Don't panic April 03 2002
Is it really unsafe for Americans to travel abroad?
Despite repeated threats and periodic attacks on Americans by terrorists and various political organizations, it is still safe to travel abroad. The world's most dangerous places to visit aren't exactly big tourist destinations. After all, when's the last time you heard the words "Kyrgyz Republic" and "vacation" in the same sentence, or received a "Genocide's a bummer. Try rafting in summer" postcard from friends vacationing in Rwanda? You're far more likely to get hurt commuting to work or bathing than you are on any vacation — even more so if you actually commute to work in your bathtub.
To help you avoid the most dangerous spots during the upcoming travel season, the U.S. State Department posts travel warnings on its website, www.state.gov. Like the documents that the government publishes on "homeland" security, the State Department's travel warnings mix vague bureaucrat-speak ("remain vigilant," "exercise caution") with painfully obvious warnings to refrain from gay sex in Saudi Arabia or drug smuggling in Morocco.

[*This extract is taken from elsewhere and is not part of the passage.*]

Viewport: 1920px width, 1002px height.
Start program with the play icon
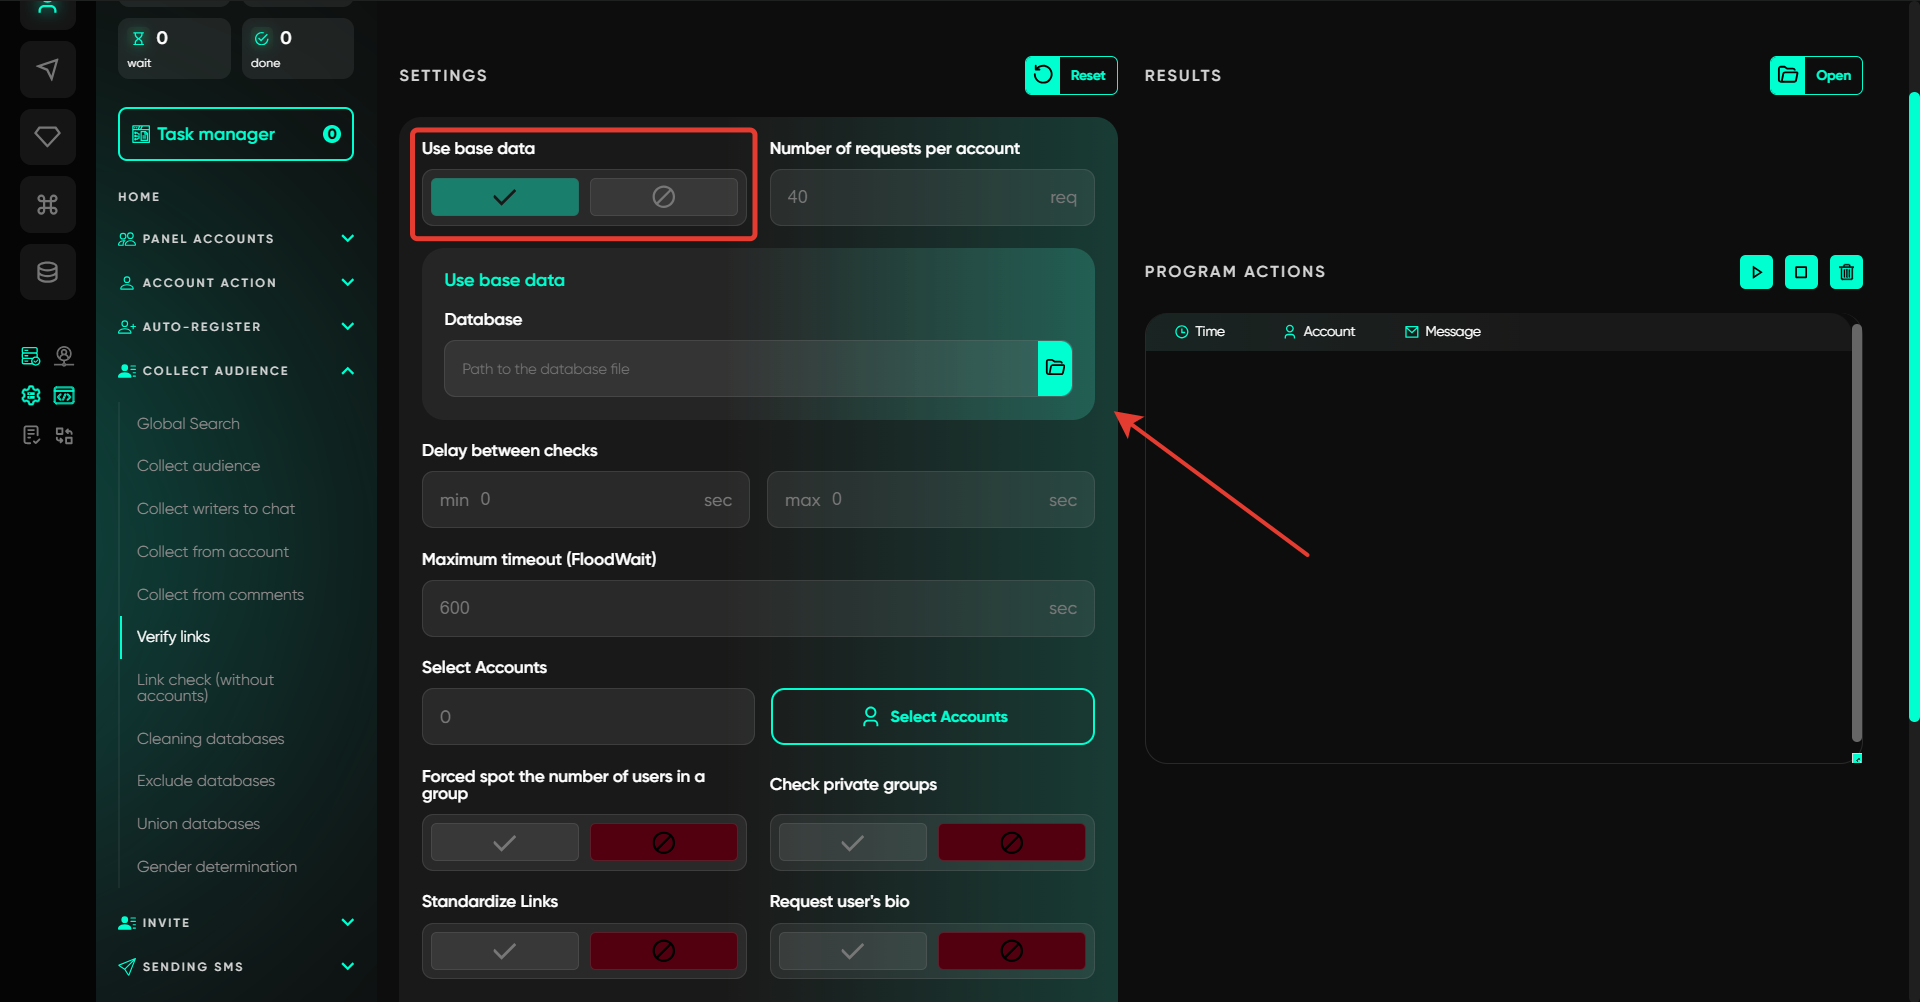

The most intriguing State Department tip that I found was under the heading of "Crisis Preparedness." Among the government's recommendations in the event of a disaster or terrorist attack: stay healthy by walking for exercise because "walking is one of the safest and most enjoyable forms of exercise for many people." So, if there's an earthquake or an angry mob firebombing the American Embassy where you're staying, don't hide in your hotel until the police restore calm. Go for a walk. It's healthy!
Inviting us to court danger in such a way suggests that the State Department has finally caught on to Americans' increased interest in dangerous, so-called "extreme" recreational activities. If you're into bungee-jumping, mountain-climbing, skydiving and kayaking, you're not about to be scared off by some little civil war. If the governments of the world's most dangerous countries had some American marketing savvy, they'd embrace their so-called dangers and turn them into selling points. For instance:
Afghanistan: Eighteenth-century rustic charm meets 21st-century geopolitics. Never mind al-Qaeda. How about al fresco! With hardly a building intact, every restaurant in the country has ample outdoor seating. And our 7 million unexploded land mines are a sportsman's delight. Anyone for a game of Ultimate Hopscotch?
Sudan: When Arab and African cultures meet, the result is explosive action. Just a hop, skip and a camel ride from Egypt, Sudan is Africa's biggest country. And for you, that means BIG fun. Our friendly people put the "civil" in civil war. We don't need guns. We wage war by withholding food from millions of people in the southern half of our country. Can you say food fight? Forget dieting and exercise. A month in Sudan will have you tanned and trim just in time for summer. Suddenly, vacations are more exciting. Or should we say, Sudan-ly?
Colombia: Long for the good old days of the Cold War? Try a taste of it in your own back yard. Colombia is home to the hemisphere's oldest civil war — and it's a classic. Our Marxist rebels control huge swaths of territory and kidnap tourists every day, so make sure you've got some ransom money handy and a good long book to read. And when you've had your fill of rebels, put on some sneakers and try dodging bullets in the world's most murder-ravaged cities. Leave the hard science to our cocaine labs, and just remember this one simple formula: Guns + Sun = Fun.??